Task item
Output all of the data verbatim.
BEGIN
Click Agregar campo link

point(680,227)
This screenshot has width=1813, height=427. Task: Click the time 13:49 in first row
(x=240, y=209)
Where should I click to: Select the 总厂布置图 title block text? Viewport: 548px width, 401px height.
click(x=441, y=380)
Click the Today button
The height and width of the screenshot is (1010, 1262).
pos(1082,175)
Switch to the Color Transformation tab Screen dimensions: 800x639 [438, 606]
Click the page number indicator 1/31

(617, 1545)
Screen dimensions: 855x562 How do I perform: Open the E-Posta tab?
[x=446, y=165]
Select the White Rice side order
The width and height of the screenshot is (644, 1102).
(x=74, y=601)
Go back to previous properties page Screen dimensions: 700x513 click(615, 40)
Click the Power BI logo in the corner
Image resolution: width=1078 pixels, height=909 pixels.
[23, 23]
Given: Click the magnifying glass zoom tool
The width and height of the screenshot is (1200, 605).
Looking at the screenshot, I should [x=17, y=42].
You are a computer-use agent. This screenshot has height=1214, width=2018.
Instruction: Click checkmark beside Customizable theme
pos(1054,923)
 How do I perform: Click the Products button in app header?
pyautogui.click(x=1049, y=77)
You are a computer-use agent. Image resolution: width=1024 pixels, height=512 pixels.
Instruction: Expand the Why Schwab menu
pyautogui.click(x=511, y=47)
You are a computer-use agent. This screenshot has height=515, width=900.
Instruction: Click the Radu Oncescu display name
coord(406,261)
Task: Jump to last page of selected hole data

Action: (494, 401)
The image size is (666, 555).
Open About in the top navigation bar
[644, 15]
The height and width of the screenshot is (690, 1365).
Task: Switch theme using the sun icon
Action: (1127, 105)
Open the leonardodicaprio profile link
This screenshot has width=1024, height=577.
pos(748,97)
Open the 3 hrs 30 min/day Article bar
END
Finished exercise
Click Agregar campo link

point(680,227)
This screenshot has width=1813, height=427. Task: Click the time 13:49 in first row
(x=240, y=209)
Where should I click to: Select the 总厂布置图 title block text? Viewport: 548px width, 401px height.
click(x=441, y=380)
Click the Today button
The height and width of the screenshot is (1010, 1262).
pos(1082,175)
Switch to the Color Transformation tab Screen dimensions: 800x639 [438, 606]
Click the page number indicator 1/31

(617, 1545)
Screen dimensions: 855x562 How do I perform: Open the E-Posta tab?
[x=446, y=165]
Select the White Rice side order
The width and height of the screenshot is (644, 1102).
(x=74, y=601)
Go back to previous properties page Screen dimensions: 700x513 click(615, 40)
Click the Power BI logo in the corner
Image resolution: width=1078 pixels, height=909 pixels.
[23, 23]
Given: Click the magnifying glass zoom tool
The width and height of the screenshot is (1200, 605).
Looking at the screenshot, I should [x=17, y=42].
You are a computer-use agent. This screenshot has height=1214, width=2018.
Instruction: Click checkmark beside Customizable theme
pos(1054,923)
 How do I perform: Click the Products button in app header?
pyautogui.click(x=1049, y=77)
You are a computer-use agent. Image resolution: width=1024 pixels, height=512 pixels.
Instruction: Expand the Why Schwab menu
pyautogui.click(x=511, y=47)
You are a computer-use agent. This screenshot has height=515, width=900.
Instruction: Click the Radu Oncescu display name
coord(406,261)
Task: Jump to last page of selected hole data

Action: (494, 401)
The image size is (666, 555).
Open About in the top navigation bar
[644, 15]
The height and width of the screenshot is (690, 1365).
Task: Switch theme using the sun icon
Action: (1127, 105)
Open the leonardodicaprio profile link
This screenshot has width=1024, height=577.
pos(748,97)
Open the 3 hrs 30 min/day Article bar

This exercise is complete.